Can you copy out every one of the rows below word for word, leaving each line unchanged?

BEGIN The data

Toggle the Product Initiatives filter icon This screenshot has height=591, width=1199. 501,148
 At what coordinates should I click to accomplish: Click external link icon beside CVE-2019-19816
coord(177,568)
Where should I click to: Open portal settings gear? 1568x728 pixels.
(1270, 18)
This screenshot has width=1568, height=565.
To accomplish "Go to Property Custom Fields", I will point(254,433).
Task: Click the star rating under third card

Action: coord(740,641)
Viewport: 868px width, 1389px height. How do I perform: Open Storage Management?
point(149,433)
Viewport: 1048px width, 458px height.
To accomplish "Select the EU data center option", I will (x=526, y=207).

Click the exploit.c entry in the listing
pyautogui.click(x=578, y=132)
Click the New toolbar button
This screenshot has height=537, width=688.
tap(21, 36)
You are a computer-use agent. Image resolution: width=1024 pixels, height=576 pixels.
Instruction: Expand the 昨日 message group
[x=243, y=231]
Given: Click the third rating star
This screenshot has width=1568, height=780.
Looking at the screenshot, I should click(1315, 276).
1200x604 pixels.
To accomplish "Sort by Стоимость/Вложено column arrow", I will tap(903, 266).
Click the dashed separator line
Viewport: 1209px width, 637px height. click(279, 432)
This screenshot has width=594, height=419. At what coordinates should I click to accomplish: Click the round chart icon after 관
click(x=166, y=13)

END The data

__The output__
Toggle the Product Initiatives filter icon This screenshot has height=591, width=1199. 501,148
 At what coordinates should I click to accomplish: Click external link icon beside CVE-2019-19816
coord(177,568)
Where should I click to: Open portal settings gear? 1568x728 pixels.
(1270, 18)
This screenshot has width=1568, height=565.
To accomplish "Go to Property Custom Fields", I will point(254,433).
Task: Click the star rating under third card

Action: coord(740,641)
Viewport: 868px width, 1389px height. How do I perform: Open Storage Management?
point(149,433)
Viewport: 1048px width, 458px height.
To accomplish "Select the EU data center option", I will (x=526, y=207).

Click the exploit.c entry in the listing
pyautogui.click(x=578, y=132)
Click the New toolbar button
This screenshot has height=537, width=688.
tap(21, 36)
You are a computer-use agent. Image resolution: width=1024 pixels, height=576 pixels.
Instruction: Expand the 昨日 message group
[x=243, y=231]
Given: Click the third rating star
This screenshot has width=1568, height=780.
Looking at the screenshot, I should click(1315, 276).
1200x604 pixels.
To accomplish "Sort by Стоимость/Вложено column arrow", I will tap(903, 266).
Click the dashed separator line
Viewport: 1209px width, 637px height. click(279, 432)
This screenshot has width=594, height=419. At what coordinates should I click to accomplish: Click the round chart icon after 관
click(x=166, y=13)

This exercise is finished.